For years, conservation experts working to mitigate climate change and other environmental issues have targeted deforestation, but these efforts do not always include trees that grow outside forests. That focus excluded trees that could not only be important carbon sinks but also contribute significantly to the ecosystems and economies of the surrounding populations. With many current methods for studying trees’ carbon content only including forests, the use of AI to better identify trees outside of forests is an added tool to provide more clarity in calculating carbon content. Establishing an accurate count of trees in arid and semi-arid areas provides crucial information for researchers, policymakers, and conservationists. In addition, attaining accurate measurements of tree size and density provides vital data for improving on-the-ground conservation efforts.

The project involved an initial data collection of identifying and labeling 90,000 individual trees, with assistant professor of geography Martin Brandt, taking more than a year to code the training data. Satellite images of these manually traced trees were then fed into the tree detection framework based on U-Net — a convolutional neural network developed for biomedical image segmentation. Through supervised learning, the model was trained to recognize individual trees from the images shown, with the help of field knowledge in combination with image-interpretation skills. The results from the machine-based identification were then compared with the manually coded data and field data and showed a high level of accuracy. Using NASA and Blue Waters supercomputers, the team ran the program on the full study area and was able to identify a surprising number of trees for a region often assumed to support little vegetation.

Training AI to Better Identify Objects for Growing Use Cases


According to ABI Research’s Artificial Intelligence and Machine Learning Market Data (MD-AIML-106), the total shipments for cloud AI training chipsets is forecasted to increase to 3.8 million in 2025, from 1.4 million in 2020, growing at a 5-year CAGR of 15.1%, shows more AI training use cases developing over time. Being able to synergize AI training with commercial satellite imagery specifically for identifying trees will help provide a baseline in which the effectiveness of future efforts to revitalize and reduce deforestation can be measured. This can be further expanded beyond the dryland regions of West Africa to other arid and semi-arid areas, allowing more carbon sinks to be discovered.
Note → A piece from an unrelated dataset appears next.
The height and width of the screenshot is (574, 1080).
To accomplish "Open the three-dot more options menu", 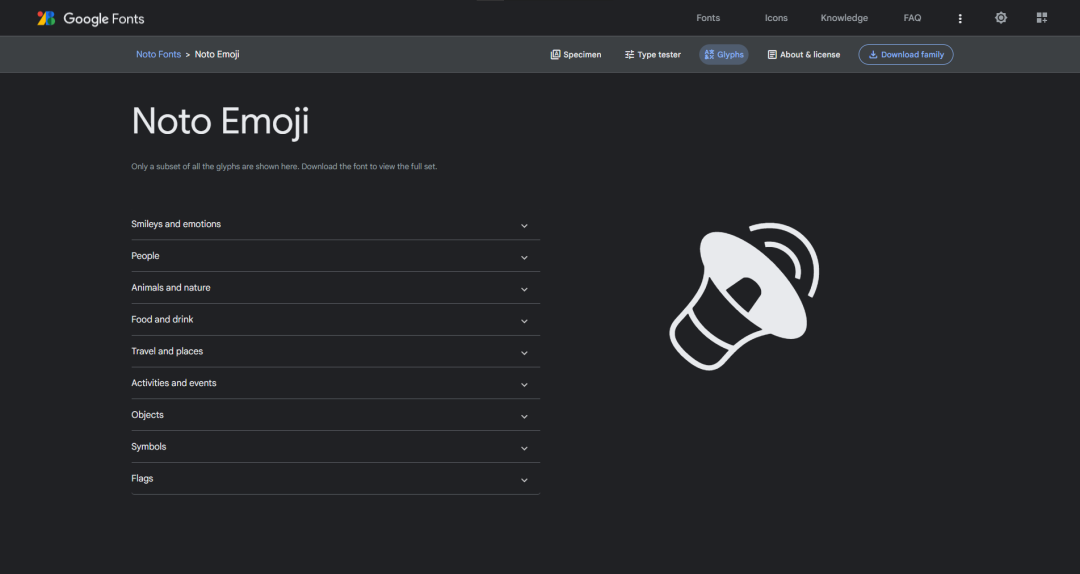I will coord(960,19).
Apart from training AI algorithm to identify trees, other satellite image databases can be used to train the AI to identify ships, planes, and other objects. In China, the Chinese Academy of Sciences released a fine-grained object recognition in the high-resolution remote sensing imagery (FAIR1M) database, containing detailed information of more than a million locations aimed at reducing errors made by AI when identifying objects. With advances in AI technology and the growing number of databases available to train AI, uses cases such as identifying trees to support climate change efforts will continue to improve and enable more countries to be better equipped in achieving net-zero emission targets.